How it plays out: He really is as capricious as he seems. As a result he makes a lot of people nervous, including his primary ally, China. Nobody wants a bratty teenager (emotionally if not chronologically) to have access to nuclear weapons. If Kim does start something, there can’t not be a response by the US and possibly even Russia, even if the warheads aren’t aimed at them. So Kim’s first volley will also be his last and China will spend the next couple of generations dealing with radioactive fallout in Manchuria; not something they long to be doing. If he is this capricious, China has a vested interest in either removing him from the equation directly, or in backing whoever can successfully remove him from the equation while still being willing to take
orderssuggestions from China. If Kim is indeed throwing temper tantrums on a grandiose scale, then there will be no loyalty to him and a coup, should one occur, would likely be speedy and successful.
1b – Kim Jong-un is moderately competent. We don’t know what’s really going on in North Korea, and so Kim may be reacting to an actual and bonafide internal political threat against his regime. The question is what would be motivating such a threat? A desire to become the ruler, or a realization that time has run out on the North and rude changes are in order? If the latter is the case Kim may be desperately clinging to power against a rising tide of lower level functionaries who are telling him change is a’coming.

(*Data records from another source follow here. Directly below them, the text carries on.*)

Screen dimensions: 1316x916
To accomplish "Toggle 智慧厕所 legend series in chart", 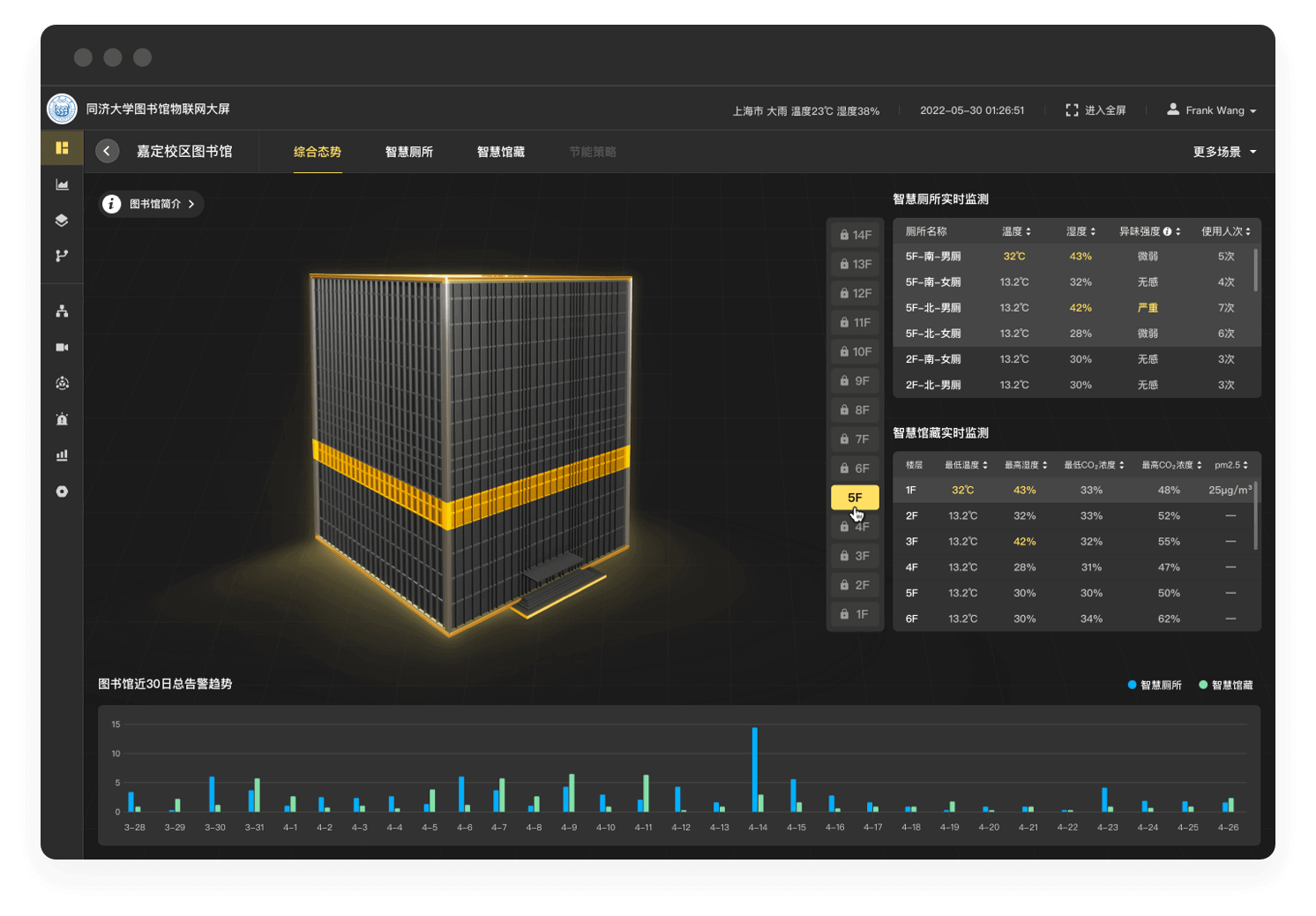I will coord(1155,685).
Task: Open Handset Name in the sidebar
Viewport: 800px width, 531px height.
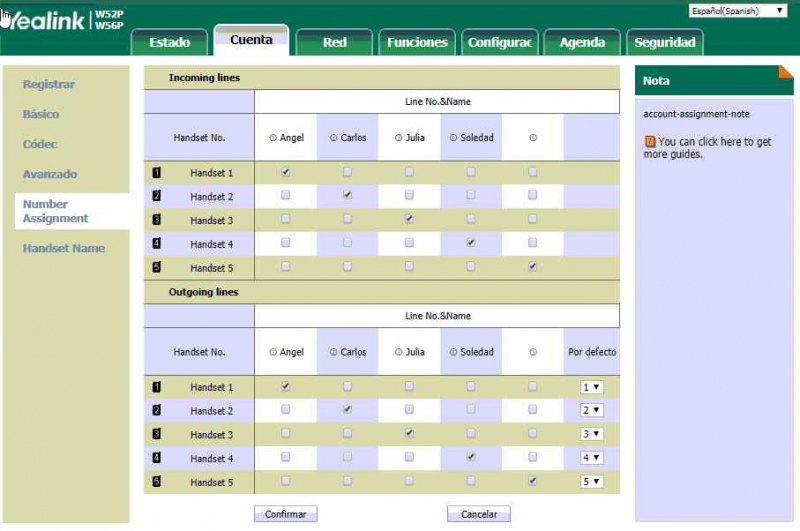Action: [63, 248]
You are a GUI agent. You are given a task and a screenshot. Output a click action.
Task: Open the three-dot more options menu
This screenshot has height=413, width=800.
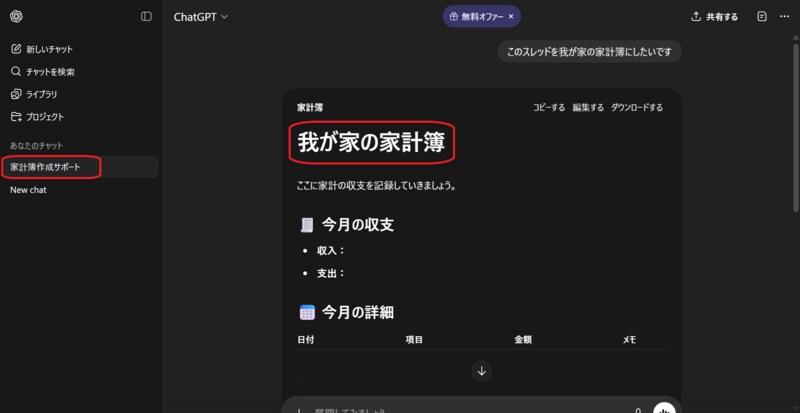[783, 17]
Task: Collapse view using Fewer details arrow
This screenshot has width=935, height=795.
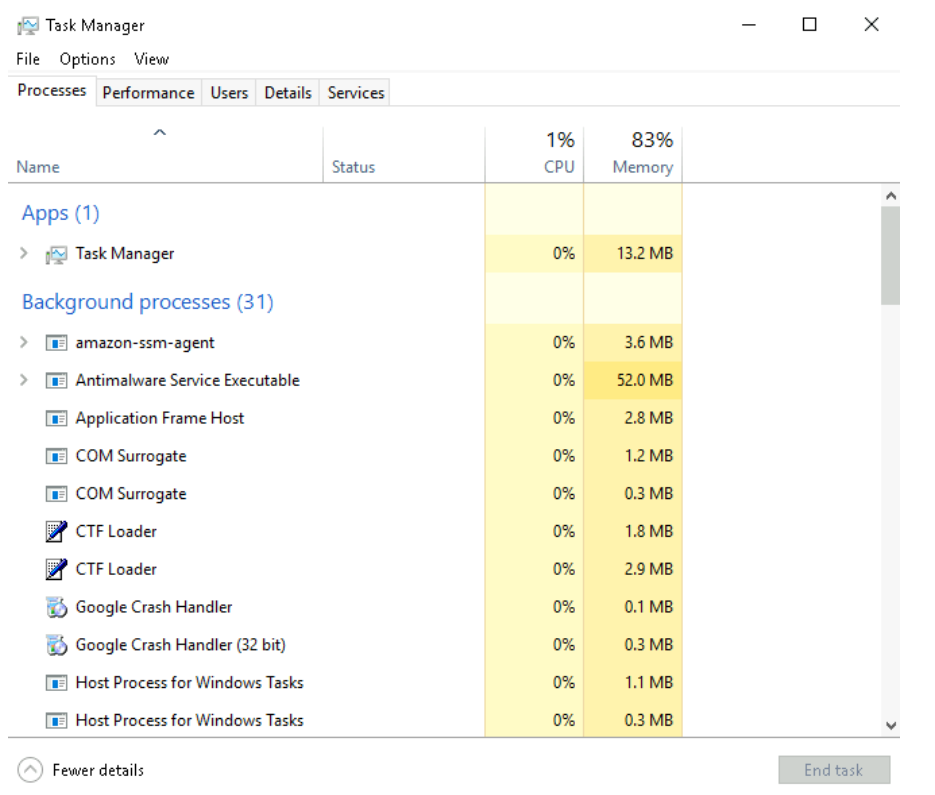Action: 31,770
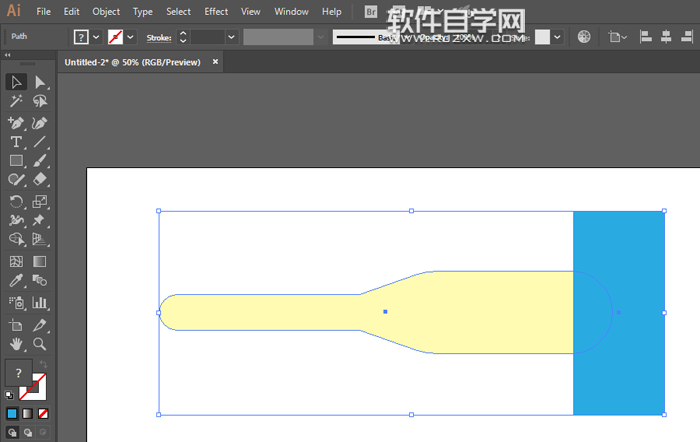Switch to Gradient fill mode
700x442 pixels.
point(27,413)
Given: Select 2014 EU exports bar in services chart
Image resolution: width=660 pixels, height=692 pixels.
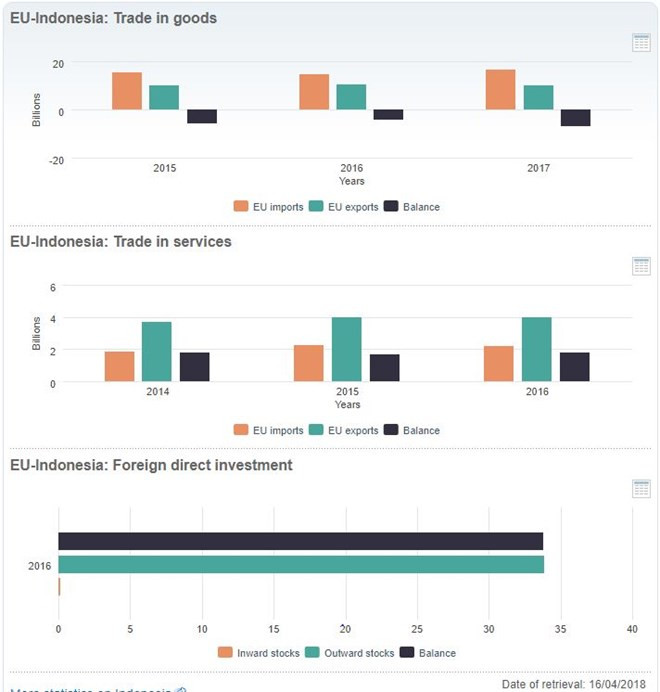Looking at the screenshot, I should pyautogui.click(x=157, y=352).
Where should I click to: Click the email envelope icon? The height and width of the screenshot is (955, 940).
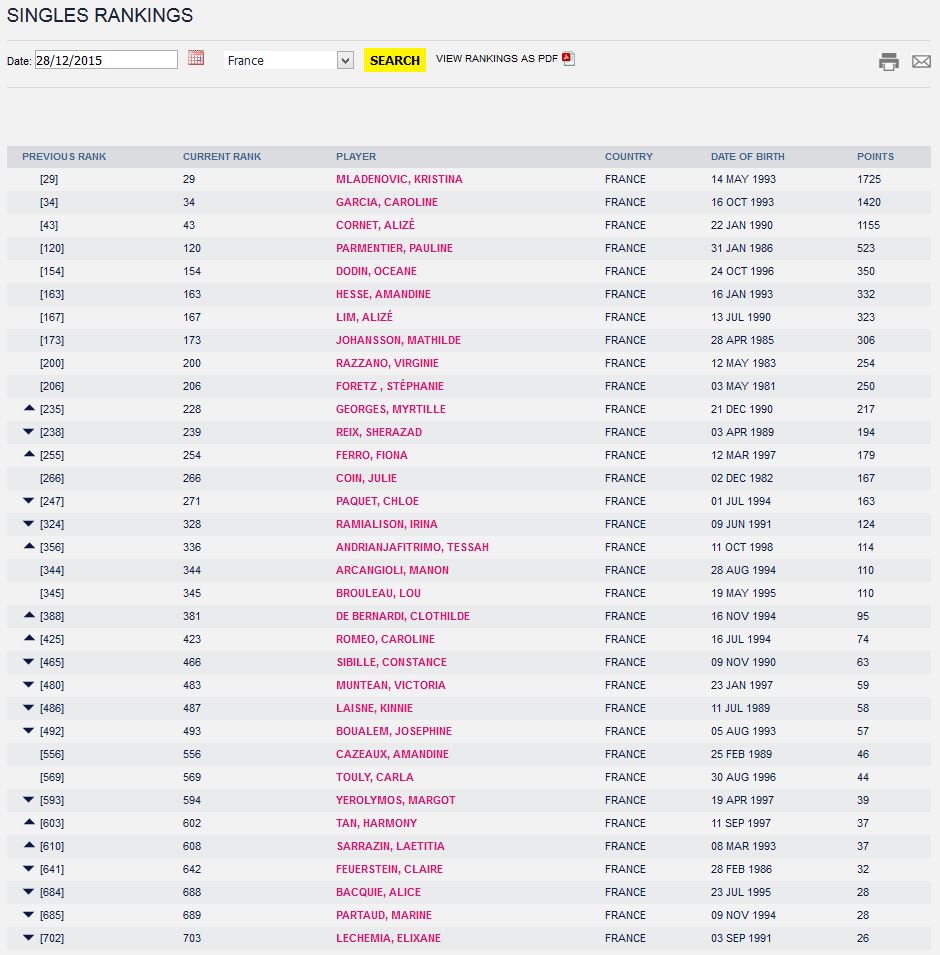tap(921, 61)
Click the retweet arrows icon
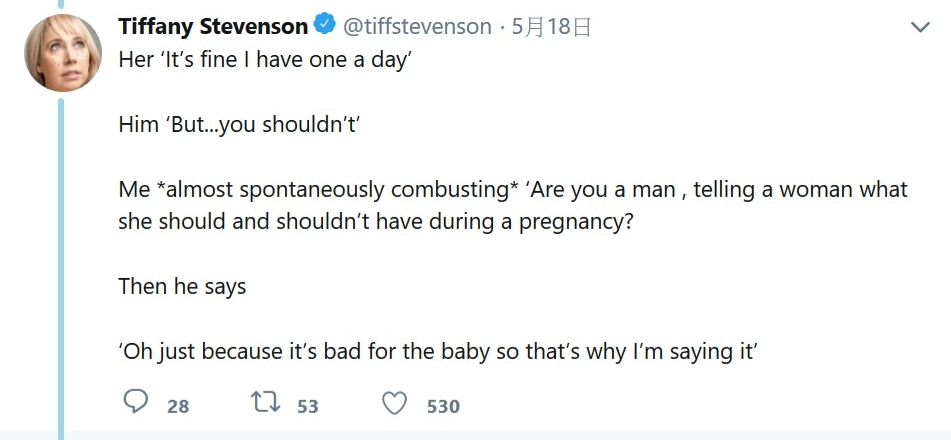 point(265,403)
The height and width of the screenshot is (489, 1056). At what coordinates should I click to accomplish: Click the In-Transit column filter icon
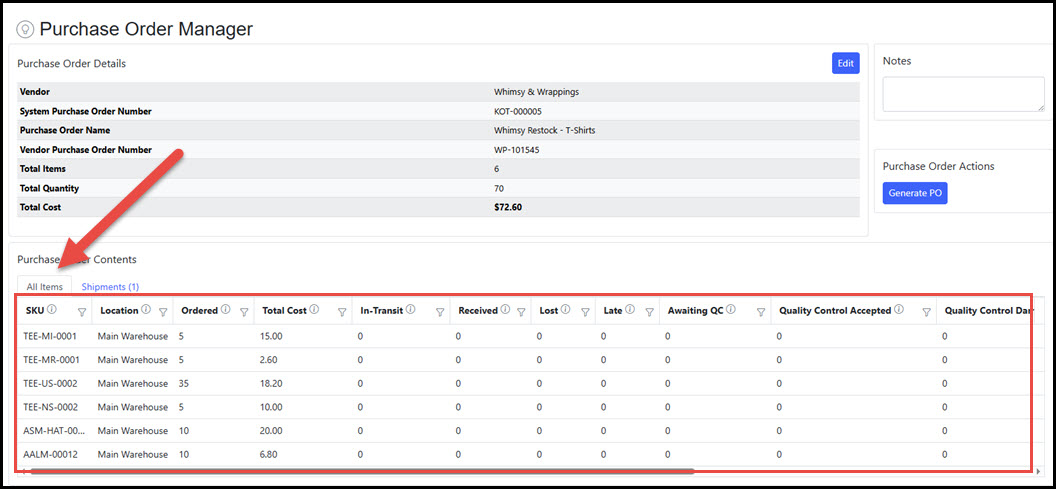tap(439, 312)
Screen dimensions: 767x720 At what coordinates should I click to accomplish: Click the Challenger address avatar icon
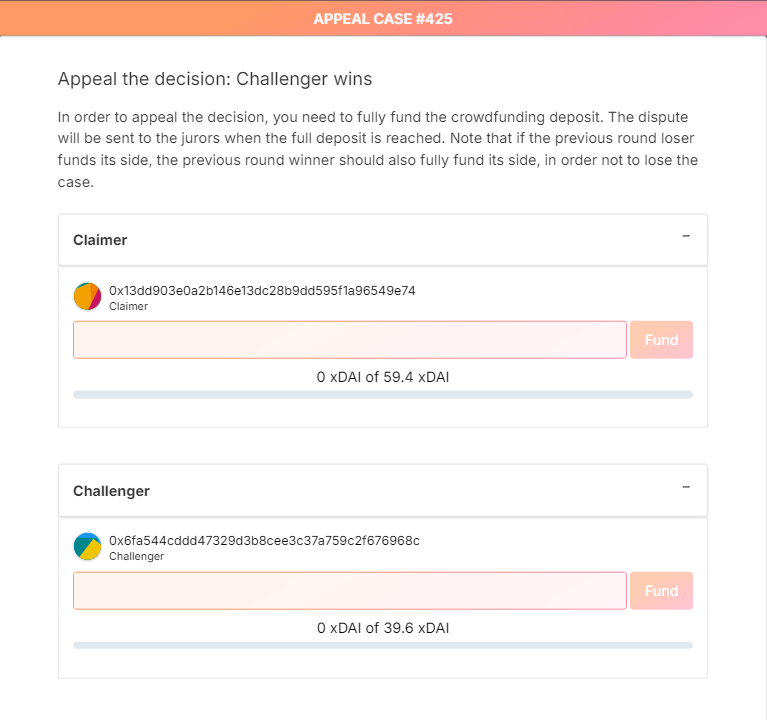click(87, 546)
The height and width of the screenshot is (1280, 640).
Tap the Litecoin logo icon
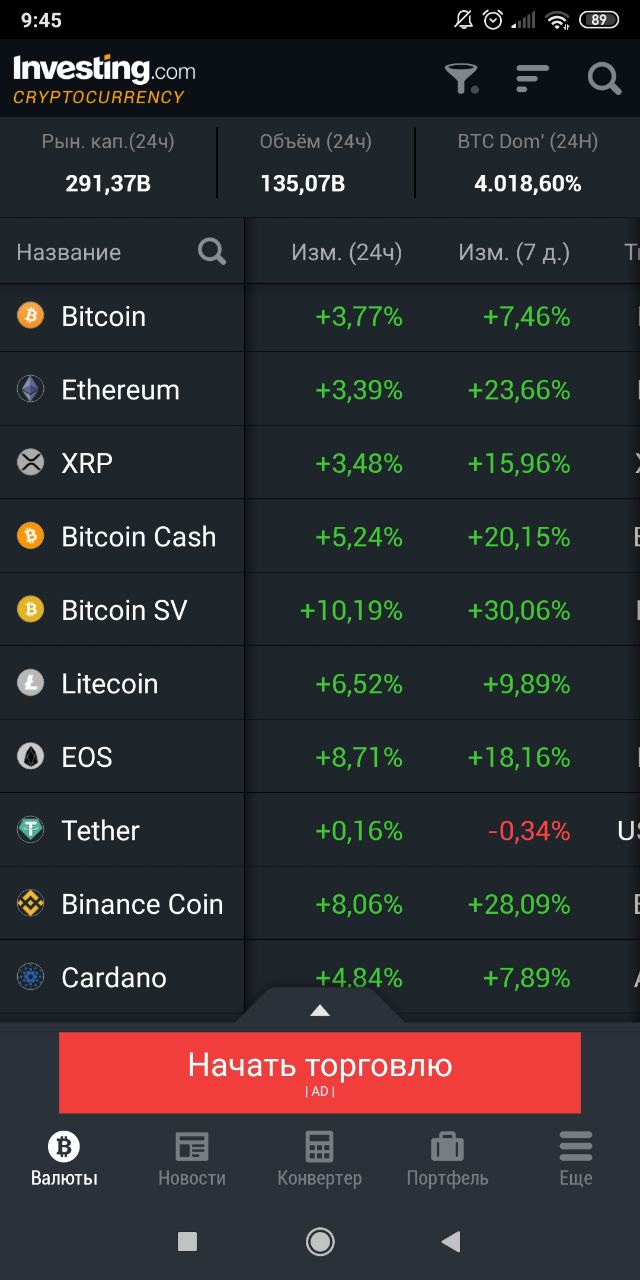(x=31, y=683)
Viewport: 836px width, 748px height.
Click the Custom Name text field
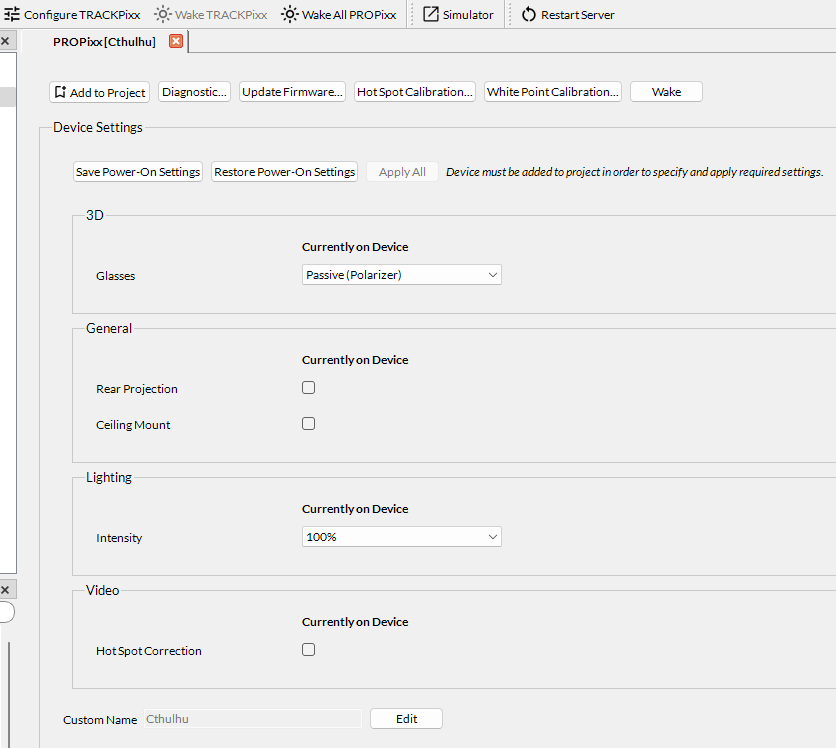pos(252,719)
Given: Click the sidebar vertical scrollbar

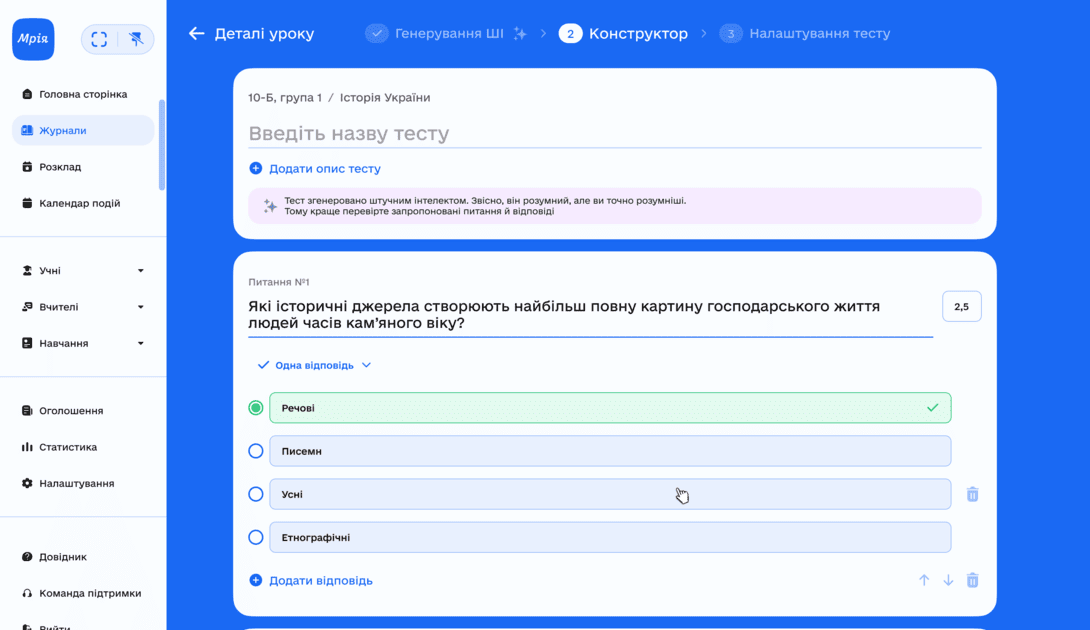Looking at the screenshot, I should (x=162, y=145).
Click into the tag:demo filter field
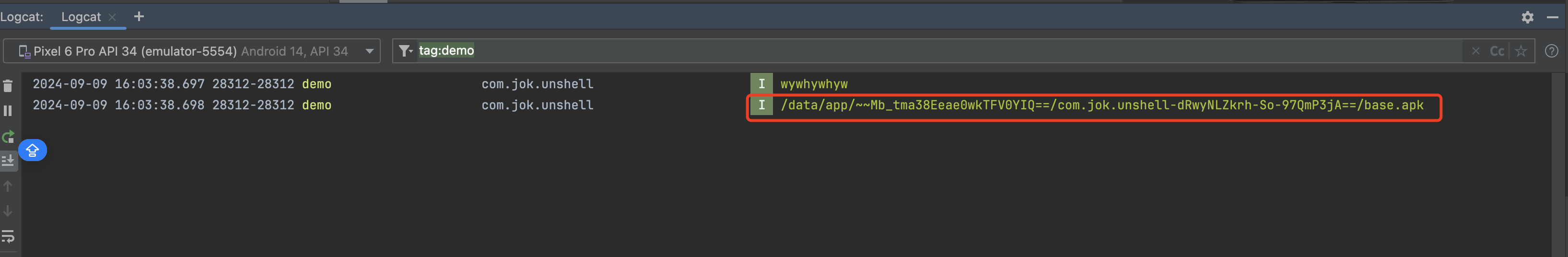 913,51
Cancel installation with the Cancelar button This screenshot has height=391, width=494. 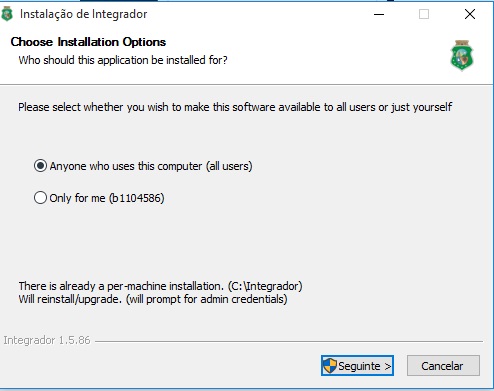point(443,366)
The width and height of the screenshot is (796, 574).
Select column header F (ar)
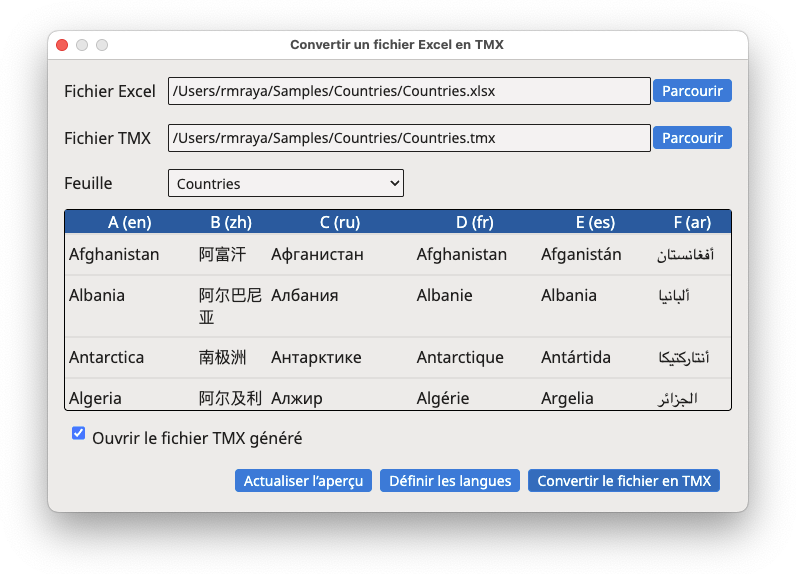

How it plays out: China wants a stable North Korea on their back door step. They’re willing to put up with a lot of public antics so long as they are convinced Kim really does have a handle on things and will not plunge his country into civil war, or make it collapse, or worse provoke a response from the US or South Korea. Unless the signs are so obvious even to the Chinese that Kim can’t hold on for long, they will continue to back him as long as he keeps the lid down on internal politics.
1c – Kim Jong-un is competent. He knows that change is a’coming and he wants to help it along, probably less for wanting to do the right thing for his country and more for positioning himself for the aftermath. In this version his opponents are the ones who want to keep things Just The Way They Are. Kim needs to cut loose a lot of dead wood to make it possible for North Korea to have a chance at surviving with him at the helm.
How it plays out: Again, as long as there’s no major shake-up or threat to China-North Korea relations, and so long as the Chinese think Kim can control things, they’ll back his play. If Kim actually is a progressive force (and it’s hard to tell from the outside; Americans believed Khruschev to be as bad as Stalin, but after the Iron Curtain fell it was demonstrated he did more to liberalize and prepare Russia for a transition away from totalitarianism than anyone else before Gorbachev) the Chinese may not want him changing things too much; on the other hand, they would probably be willing to accept some change as opposed to having North Korea utterly collapse.
#2 – China. North Korea’s big brother, ally, trade partner, and loan shark. North Korea owes China big time, and China wants to collect (but not settle the debt; just see that the interest gets paid year after year). China does not want Japan to rearm, it does not want either North or South Korea to become independently or in partnership a huge new economic player in the region, it wants the US to pack up its toys and go home. It most emphatically does not want either the US or Russia lobbing thermonuclear devices at a perceived atomic threat from North Korea.
How it plays out: If North Korea remains stable and a client state of China, then the Chinese are indifferent to who runs it and how. If North Korea threatens to bolt the stable, or even worse, to provoke a medium size conventional or any kind of nuclear war, they’ll take steps to replace the North Korea leadership with leaders more understanding of China’s desires and wishes.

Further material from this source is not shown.